# [Excerpted passage]
· · · ·

Linear Algebra Review

Notation:

Defn: The transpose, $ A^T$, of an $ m \times n$ matrix $ A$ is the $ n \times m$ matrix whose entries are given by

$\displaystyle (A^T)_{ij} = A_{ji}
$

so that $ A^T$ is $ n \times m$. We have

$\displaystyle (A+B)^T = A^T+B^T
$

and

$\displaystyle (AB)^T = B^T A^T \, .
$

Defn: rank of matrix $ A$, rank$ (A)$: # of linearly independent columns of $ A$. We have

rank$\displaystyle (A)$ $\displaystyle =$   dim$\displaystyle ($column space of $ A$$\displaystyle )$    
  $\displaystyle =$   dim$\displaystyle ($row space of $ A$$\displaystyle )$    
  $\displaystyle =$   rank$\displaystyle (A^T)$    

If $ A$ is $ m \times n$ then rank$ (A) \le \min(m,n)$.

Matrix inverses

For now: all matrices square $ n \times n$.

If there is a matrix $ B$ such that $ BA=I_{n \times n}$ then we call $ B$ the inverse of $ A$. If $ B$ exists it is unique and $ AB=I$ and we write $ B=A^{-1}$. The matrix $ A$ has an inverse if and only if rank$ (A) = n$.

Inverses have the following properties:

$\displaystyle (AB)^{-1} = B^{-1}A^{-1}
$

(if one side exists then so does the other) and

$\displaystyle (A^T)^{-1} = (A^{-1})^T
$

Determinants

Again $ A$ is $ n \times n$. The determinant if a function on the set of $ n \times n$ matrices such that:

  1. det$ (I) = 1$.

  2. If $ A^\prime$ is the matrix $ A$ with two columns interchanged then

       det$\displaystyle (A^\prime) = -$   det$\displaystyle (A)\, .
$

    (So: two equal columns implies det$ (A)=0$.)

  3. det$ (A)$ is a linear function of each column of $ A$. If $ A = ( a_1, \ldots, a_n)$ with $ a_i$ denoting the $ i$th column of the matrix then

    det$\displaystyle (a_1,\ldots,$ $\displaystyle a_i+b_i,\ldots,a_n)$    
    $\displaystyle =$ det$\displaystyle (a_1,\ldots,a_i,\ldots,a_n)$    
      $\displaystyle +$   det$\displaystyle (a_1,\ldots,b_i,\ldots,a_n)$    

Here are some properties of the determinant:

  1. det$ (A^T) =$   det$ (A)$.

  2. det$ (AB) =$   det$ (A)$det$ (B)$.

  3. det$ (A^{-1})_ = 1/$det$ (A)$.

  4. $ A$ is invertible if and only if det$ (A) \neq 0$ if and only if rank$ (A) = n$.

  5. Determinants can be computed (slowly) by expansion by minors.

· · · ·

# [Provided data]
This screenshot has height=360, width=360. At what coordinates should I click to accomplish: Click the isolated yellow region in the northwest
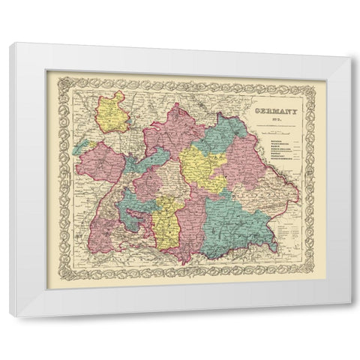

· · · ·

# [Work instructions]
Answer these questions from the linear algebra review:
1. What does the review give as the transpose of the product $AB$?
2. What rank condition is necessary and sufficient for an $n \times n$ matrix $A$ to have an inverse?
3. What is the determinant of a matrix formed from $A$ by interchanging two columns?

# [The result]
1. $(AB)^T = B^T A^T$.
2. rank$(A) = n$.
3. $-$det$(A)$.